** EXERCISE **
Repeat every record exactly as given.

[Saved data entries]
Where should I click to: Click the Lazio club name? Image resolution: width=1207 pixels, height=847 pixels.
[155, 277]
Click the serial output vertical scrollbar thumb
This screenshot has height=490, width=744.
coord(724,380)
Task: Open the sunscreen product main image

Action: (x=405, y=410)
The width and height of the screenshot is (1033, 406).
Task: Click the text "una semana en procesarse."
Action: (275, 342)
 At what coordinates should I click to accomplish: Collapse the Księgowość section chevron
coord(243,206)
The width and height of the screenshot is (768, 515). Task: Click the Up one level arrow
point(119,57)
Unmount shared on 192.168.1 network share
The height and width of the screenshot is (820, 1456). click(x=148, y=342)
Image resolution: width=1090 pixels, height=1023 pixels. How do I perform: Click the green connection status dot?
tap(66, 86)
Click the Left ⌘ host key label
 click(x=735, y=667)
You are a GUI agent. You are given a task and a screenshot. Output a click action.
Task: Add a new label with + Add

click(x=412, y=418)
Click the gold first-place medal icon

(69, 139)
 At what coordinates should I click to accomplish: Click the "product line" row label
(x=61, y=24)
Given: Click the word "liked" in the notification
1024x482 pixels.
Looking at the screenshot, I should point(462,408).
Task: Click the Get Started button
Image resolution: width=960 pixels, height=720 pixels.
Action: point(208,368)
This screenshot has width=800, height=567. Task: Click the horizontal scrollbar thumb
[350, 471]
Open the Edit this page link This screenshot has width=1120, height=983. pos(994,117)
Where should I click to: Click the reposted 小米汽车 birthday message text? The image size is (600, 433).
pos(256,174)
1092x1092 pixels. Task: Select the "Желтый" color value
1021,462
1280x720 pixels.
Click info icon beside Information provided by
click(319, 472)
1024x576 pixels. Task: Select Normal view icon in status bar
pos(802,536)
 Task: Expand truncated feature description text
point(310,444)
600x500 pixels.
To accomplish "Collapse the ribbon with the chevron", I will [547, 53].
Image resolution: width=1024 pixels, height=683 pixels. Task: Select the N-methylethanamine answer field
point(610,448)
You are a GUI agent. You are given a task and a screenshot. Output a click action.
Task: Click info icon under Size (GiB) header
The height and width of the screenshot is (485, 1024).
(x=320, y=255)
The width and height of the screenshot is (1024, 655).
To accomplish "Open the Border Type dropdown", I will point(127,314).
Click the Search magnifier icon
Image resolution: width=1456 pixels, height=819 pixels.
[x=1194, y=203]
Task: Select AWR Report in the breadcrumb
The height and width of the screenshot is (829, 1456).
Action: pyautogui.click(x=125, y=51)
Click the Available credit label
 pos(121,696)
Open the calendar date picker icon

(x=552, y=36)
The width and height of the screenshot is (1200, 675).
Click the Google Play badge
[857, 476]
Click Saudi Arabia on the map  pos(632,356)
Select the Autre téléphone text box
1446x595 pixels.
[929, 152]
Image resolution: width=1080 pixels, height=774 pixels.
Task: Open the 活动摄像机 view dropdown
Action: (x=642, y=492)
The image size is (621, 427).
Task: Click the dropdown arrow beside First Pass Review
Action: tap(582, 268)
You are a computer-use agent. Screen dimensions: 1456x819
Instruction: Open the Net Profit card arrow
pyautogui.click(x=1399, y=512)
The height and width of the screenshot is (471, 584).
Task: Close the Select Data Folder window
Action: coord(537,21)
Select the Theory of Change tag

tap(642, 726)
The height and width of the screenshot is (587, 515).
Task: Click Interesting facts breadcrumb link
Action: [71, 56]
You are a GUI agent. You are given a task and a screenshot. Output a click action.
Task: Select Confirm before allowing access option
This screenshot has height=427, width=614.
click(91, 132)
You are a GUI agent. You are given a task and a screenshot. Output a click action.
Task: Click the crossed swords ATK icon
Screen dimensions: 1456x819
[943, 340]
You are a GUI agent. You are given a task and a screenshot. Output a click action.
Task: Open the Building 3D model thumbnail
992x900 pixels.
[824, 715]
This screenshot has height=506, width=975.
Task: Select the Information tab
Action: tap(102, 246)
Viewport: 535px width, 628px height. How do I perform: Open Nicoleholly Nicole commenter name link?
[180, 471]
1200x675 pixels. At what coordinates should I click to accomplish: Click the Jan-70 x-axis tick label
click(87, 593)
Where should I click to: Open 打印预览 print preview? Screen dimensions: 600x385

** YOUR RESPONSE **
Where should I click to: Click the Lazio club name? Image resolution: width=1207 pixels, height=847 pixels.
[155, 277]
Click the serial output vertical scrollbar thumb
This screenshot has height=490, width=744.
coord(724,380)
Task: Open the sunscreen product main image

Action: (x=405, y=410)
The width and height of the screenshot is (1033, 406).
Task: Click the text "una semana en procesarse."
Action: (275, 342)
 At what coordinates should I click to accomplish: Collapse the Księgowość section chevron
coord(243,206)
The width and height of the screenshot is (768, 515). Task: Click the Up one level arrow
point(119,57)
Unmount shared on 192.168.1 network share
The height and width of the screenshot is (820, 1456). click(x=148, y=342)
Image resolution: width=1090 pixels, height=1023 pixels. How do I perform: Click the green connection status dot?
tap(66, 86)
Click the Left ⌘ host key label
 click(x=735, y=667)
You are a GUI agent. You are given a task and a screenshot. Output a click action.
Task: Add a new label with + Add

click(x=412, y=418)
Click the gold first-place medal icon

(69, 139)
 At what coordinates should I click to accomplish: Click the "product line" row label
(x=61, y=24)
Given: Click the word "liked" in the notification
1024x482 pixels.
Looking at the screenshot, I should point(462,408).
Task: Click the Get Started button
Image resolution: width=960 pixels, height=720 pixels.
Action: point(208,368)
This screenshot has width=800, height=567. Task: Click the horizontal scrollbar thumb
[350, 471]
Open the Edit this page link This screenshot has width=1120, height=983. pos(994,117)
Where should I click to: Click the reposted 小米汽车 birthday message text? The image size is (600, 433).
pos(256,174)
1092x1092 pixels. Task: Select the "Желтый" color value
1021,462
1280x720 pixels.
Click info icon beside Information provided by
click(319, 472)
1024x576 pixels. Task: Select Normal view icon in status bar
pos(802,536)
 Task: Expand truncated feature description text
point(310,444)
600x500 pixels.
To accomplish "Collapse the ribbon with the chevron", I will [547, 53].
Image resolution: width=1024 pixels, height=683 pixels. Task: Select the N-methylethanamine answer field
point(610,448)
You are a GUI agent. You are given a task and a screenshot. Output a click action.
Task: Click info icon under Size (GiB) header
The height and width of the screenshot is (485, 1024).
(x=320, y=255)
The width and height of the screenshot is (1024, 655).
To accomplish "Open the Border Type dropdown", I will point(127,314).
Click the Search magnifier icon
Image resolution: width=1456 pixels, height=819 pixels.
[x=1194, y=203]
Task: Select AWR Report in the breadcrumb
The height and width of the screenshot is (829, 1456).
Action: pyautogui.click(x=125, y=51)
Click the Available credit label
 pos(121,696)
Open the calendar date picker icon

(x=552, y=36)
The width and height of the screenshot is (1200, 675).
Click the Google Play badge
[857, 476]
Click Saudi Arabia on the map  pos(632,356)
Select the Autre téléphone text box
1446x595 pixels.
[929, 152]
Image resolution: width=1080 pixels, height=774 pixels.
Task: Open the 活动摄像机 view dropdown
Action: (x=642, y=492)
The image size is (621, 427).
Task: Click the dropdown arrow beside First Pass Review
Action: tap(582, 268)
You are a computer-use agent. Screen dimensions: 1456x819
Instruction: Open the Net Profit card arrow
pyautogui.click(x=1399, y=512)
The height and width of the screenshot is (471, 584).
Task: Close the Select Data Folder window
Action: coord(537,21)
Select the Theory of Change tag

tap(642, 726)
The height and width of the screenshot is (587, 515).
Task: Click Interesting facts breadcrumb link
Action: [71, 56]
You are a GUI agent. You are given a task and a screenshot. Output a click action.
Task: Select Confirm before allowing access option
This screenshot has height=427, width=614.
click(91, 132)
You are a GUI agent. You are given a task and a screenshot. Output a click action.
Task: Click the crossed swords ATK icon
Screen dimensions: 1456x819
[943, 340]
You are a GUI agent. You are given a task and a screenshot. Output a click action.
Task: Open the Building 3D model thumbnail
992x900 pixels.
[824, 715]
This screenshot has height=506, width=975.
Task: Select the Information tab
Action: tap(102, 246)
Viewport: 535px width, 628px height. How do I perform: Open Nicoleholly Nicole commenter name link?
[180, 471]
1200x675 pixels. At what coordinates should I click to accomplish: Click the Jan-70 x-axis tick label
click(87, 593)
Where should I click to: Open 打印预览 print preview? Screen dimensions: 600x385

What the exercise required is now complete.